ASSIGNMENT: In the Microsoft earnings preview, what revenue figure does Wall Street expect for the fourth quarter of 2020, according to FactSet?

- Microsoft reports fourth-quarter and full fiscal year earnings after market close on Wednesday.
- The report comes not long after Microsoft announced fewer than a thousand job cuts across its business, alongside layoffs of about 960 at the Microsoft-owned LinkedIn.
- Microsoft has emerged as a strong player amid the pandemic, as the remote work boom drives usage of its Microsoft Teams chat app and Microsoft Azure cloud platform.
- Visit Business Insider’s homepage for more stories.
Microsoft is set to report earnings for its fiscal fourth quarter and the full 2020 fiscal year earnings after market close on Wednesday.
Here’s what Wall Street is expecting from Microsoft for Q4 2020, according to FactSet:
- Revenue: $36.43 billion.
- Earnings: $1.36 per share on a GAAP basis
Microsoft typically makes its most significant changes around the time it transitions to a new fiscal year on July 1, and Wednesday’s earnings release should shed some light on what’s to come. Meanwhile, analysts expect Microsoft will report typically strong results, driven mostly by the company’s cloud business.
While the pandemic has created challenges for many companies, including the smaller partners Microsoft relies on to sell its software and services, the shift to remote work has been a boost to the overall company, as users turn to products like the Microsoft Teams chat app and the Microsoft Azure cloud. Wednesday’s earnings release will give insight into Microsoft’s position in the space.

COLLECTED DATA:
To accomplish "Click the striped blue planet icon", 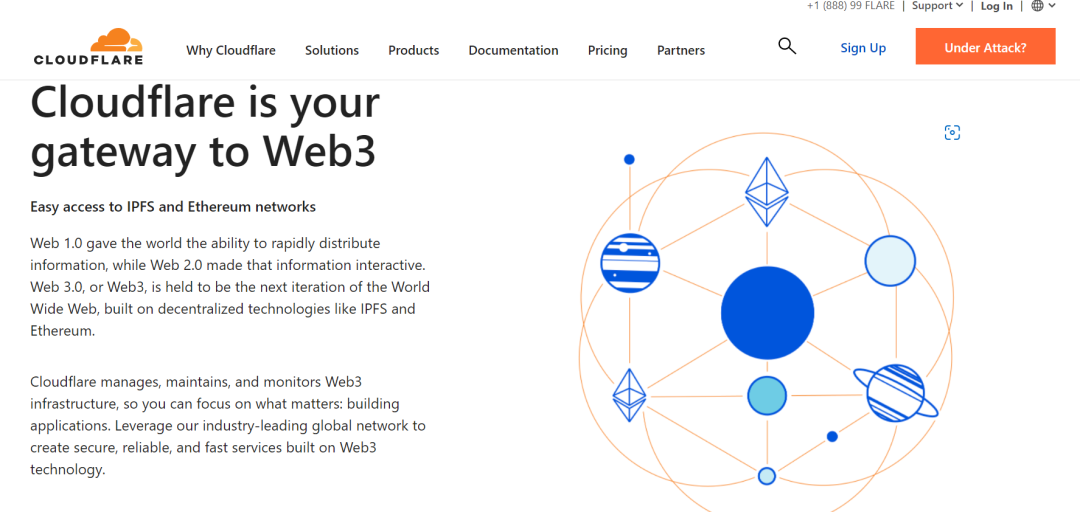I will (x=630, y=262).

SOLUTION TO THIS PROBLEM: $36.43 billion